Leon Panetta said the country was preparing to take pre-emptive action if a serious cyber-attack was imminent.
He said US intelligence showed “foreign actors” were targeting control systems for utilities, industry and transport.
Advanced tools were being created to subvert key computer control systems and wreak havoc, said Mr Panetta.
“An aggressor nation or extremist group could gain control of critical switches and derail passenger trains, or trains loaded with lethal chemicals,” said Mr Panetta in a speech to business leaders held on the USS Intrepid – a former aircraft carrier that is now a museum.
“They could contaminate the water supply in major cities, or shut down the power grid across large parts of the country.
“Such a destructive cyber-terrorist attack could paralyse the nation and create a profound new sense of vulnerability,” he said.
Smaller scale cyber-attacks were now commonplace, said Mr Panetta.
In recent weeks, many large US firms had suffered attacks that had involved them being bombarded with huge amounts of data, he said. In addition, oil companies in Qatar and Saudi Arabia had been hit by the Shamoon attack, which had tried to replace computer data with gibberish. About 30,000 machines were hit by the Shamoon attack.

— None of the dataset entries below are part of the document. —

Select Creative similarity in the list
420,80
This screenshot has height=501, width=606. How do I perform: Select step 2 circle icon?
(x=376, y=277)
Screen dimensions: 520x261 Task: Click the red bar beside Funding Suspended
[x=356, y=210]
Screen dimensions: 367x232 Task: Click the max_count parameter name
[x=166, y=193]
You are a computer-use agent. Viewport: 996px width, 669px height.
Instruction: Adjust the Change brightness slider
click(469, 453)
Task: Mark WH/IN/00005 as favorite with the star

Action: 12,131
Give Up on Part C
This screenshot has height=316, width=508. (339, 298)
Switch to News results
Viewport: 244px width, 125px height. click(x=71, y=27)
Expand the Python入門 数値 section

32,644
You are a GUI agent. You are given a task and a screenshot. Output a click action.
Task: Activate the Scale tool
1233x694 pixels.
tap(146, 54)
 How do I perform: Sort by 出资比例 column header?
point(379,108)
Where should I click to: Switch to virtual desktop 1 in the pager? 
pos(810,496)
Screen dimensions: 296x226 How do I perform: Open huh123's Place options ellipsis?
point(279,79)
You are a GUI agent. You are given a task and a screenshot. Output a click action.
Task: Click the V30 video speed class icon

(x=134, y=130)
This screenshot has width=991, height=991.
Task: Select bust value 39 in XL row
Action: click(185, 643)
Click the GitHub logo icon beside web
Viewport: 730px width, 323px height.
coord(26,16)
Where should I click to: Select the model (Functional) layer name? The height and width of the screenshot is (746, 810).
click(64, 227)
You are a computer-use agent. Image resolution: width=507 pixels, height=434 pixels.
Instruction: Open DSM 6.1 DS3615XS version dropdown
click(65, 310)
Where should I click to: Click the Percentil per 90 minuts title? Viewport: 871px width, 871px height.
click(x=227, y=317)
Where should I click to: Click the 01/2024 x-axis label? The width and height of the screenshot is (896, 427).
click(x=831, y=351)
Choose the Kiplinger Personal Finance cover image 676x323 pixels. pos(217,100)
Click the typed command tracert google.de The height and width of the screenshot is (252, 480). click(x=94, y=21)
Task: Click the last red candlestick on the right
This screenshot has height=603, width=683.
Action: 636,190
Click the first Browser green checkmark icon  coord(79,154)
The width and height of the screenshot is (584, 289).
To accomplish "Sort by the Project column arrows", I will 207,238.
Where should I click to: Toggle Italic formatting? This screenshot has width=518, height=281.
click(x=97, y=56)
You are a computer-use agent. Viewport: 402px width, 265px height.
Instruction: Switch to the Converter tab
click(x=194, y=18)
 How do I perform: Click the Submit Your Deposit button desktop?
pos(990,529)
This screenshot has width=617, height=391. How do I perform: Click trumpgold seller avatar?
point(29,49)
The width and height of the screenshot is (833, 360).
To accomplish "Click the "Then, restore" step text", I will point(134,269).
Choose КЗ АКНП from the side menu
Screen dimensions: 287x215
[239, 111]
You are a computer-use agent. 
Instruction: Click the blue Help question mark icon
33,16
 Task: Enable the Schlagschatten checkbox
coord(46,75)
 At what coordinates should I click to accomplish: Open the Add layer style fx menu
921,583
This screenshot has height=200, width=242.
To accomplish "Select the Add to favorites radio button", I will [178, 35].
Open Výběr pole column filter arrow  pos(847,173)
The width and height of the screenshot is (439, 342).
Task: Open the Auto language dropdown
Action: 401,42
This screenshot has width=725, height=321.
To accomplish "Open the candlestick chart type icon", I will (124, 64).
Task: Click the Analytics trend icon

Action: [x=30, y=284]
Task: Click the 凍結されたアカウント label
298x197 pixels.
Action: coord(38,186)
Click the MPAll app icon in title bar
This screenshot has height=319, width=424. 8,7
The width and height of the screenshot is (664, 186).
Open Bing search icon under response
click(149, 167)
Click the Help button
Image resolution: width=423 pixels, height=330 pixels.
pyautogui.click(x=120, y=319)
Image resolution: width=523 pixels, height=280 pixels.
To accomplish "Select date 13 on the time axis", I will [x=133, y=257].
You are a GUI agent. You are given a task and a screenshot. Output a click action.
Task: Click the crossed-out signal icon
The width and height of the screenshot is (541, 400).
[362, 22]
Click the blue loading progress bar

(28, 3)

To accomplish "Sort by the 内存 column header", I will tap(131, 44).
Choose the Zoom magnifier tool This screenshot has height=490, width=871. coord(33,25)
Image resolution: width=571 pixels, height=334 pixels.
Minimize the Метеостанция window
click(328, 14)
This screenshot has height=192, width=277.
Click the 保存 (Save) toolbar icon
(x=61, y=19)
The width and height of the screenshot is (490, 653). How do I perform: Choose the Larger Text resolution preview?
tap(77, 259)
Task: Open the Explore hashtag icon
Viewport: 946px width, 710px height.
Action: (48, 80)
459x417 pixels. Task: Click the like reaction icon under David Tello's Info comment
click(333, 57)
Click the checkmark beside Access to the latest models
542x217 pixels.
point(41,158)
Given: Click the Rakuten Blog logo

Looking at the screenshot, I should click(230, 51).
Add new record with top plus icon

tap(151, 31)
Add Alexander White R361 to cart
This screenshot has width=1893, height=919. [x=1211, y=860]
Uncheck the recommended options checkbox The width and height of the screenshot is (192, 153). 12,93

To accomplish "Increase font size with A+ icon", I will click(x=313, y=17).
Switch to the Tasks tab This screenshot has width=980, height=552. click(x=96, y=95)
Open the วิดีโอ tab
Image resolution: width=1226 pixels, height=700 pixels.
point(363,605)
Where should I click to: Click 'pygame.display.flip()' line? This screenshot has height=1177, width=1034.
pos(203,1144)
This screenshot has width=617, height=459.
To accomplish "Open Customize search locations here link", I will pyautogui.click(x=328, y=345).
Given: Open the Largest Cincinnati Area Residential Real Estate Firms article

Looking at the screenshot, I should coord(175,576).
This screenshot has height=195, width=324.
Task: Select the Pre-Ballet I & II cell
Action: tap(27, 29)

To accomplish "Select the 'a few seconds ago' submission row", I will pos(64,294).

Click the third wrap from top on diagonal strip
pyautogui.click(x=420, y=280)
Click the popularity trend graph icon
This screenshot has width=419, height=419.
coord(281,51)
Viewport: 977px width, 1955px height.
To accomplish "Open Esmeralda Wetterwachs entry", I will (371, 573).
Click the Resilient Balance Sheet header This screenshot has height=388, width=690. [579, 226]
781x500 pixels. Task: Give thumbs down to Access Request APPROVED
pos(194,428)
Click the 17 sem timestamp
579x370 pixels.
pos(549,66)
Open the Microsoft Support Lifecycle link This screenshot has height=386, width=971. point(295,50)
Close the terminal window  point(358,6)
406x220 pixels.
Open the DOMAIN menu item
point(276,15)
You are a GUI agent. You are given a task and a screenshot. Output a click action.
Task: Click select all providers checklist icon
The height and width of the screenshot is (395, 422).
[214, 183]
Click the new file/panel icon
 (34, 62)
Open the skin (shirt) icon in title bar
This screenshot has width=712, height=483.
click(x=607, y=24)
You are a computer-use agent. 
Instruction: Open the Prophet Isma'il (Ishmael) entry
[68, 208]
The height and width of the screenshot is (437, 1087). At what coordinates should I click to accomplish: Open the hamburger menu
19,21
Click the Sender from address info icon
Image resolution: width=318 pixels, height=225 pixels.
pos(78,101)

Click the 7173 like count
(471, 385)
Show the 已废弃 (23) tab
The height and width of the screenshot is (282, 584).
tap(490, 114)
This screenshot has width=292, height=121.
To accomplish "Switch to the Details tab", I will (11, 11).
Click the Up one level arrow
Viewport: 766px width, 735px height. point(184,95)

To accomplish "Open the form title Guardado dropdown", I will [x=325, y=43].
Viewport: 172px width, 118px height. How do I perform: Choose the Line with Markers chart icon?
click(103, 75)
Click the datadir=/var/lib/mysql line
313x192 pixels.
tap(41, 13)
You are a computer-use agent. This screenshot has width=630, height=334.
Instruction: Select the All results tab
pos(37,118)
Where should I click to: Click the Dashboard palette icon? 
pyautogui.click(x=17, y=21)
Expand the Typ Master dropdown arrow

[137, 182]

The US defence department had developed tools to trace attackers, he added, and a cyber-strike force that could conduct operations via computer networks. And it was now finalising changes to its rules of engagement that would define when it could “confront major threats quickly”.
“Potential aggressors should be aware that the United States has the capacity to locate them and hold them accountable for actions that harm America or its interests,” he said.
“If we detect an imminent threat of attack that will cause significant physical destruction or kill American citizens, we need to have the option to take action to defend the nation, when directed by the president.”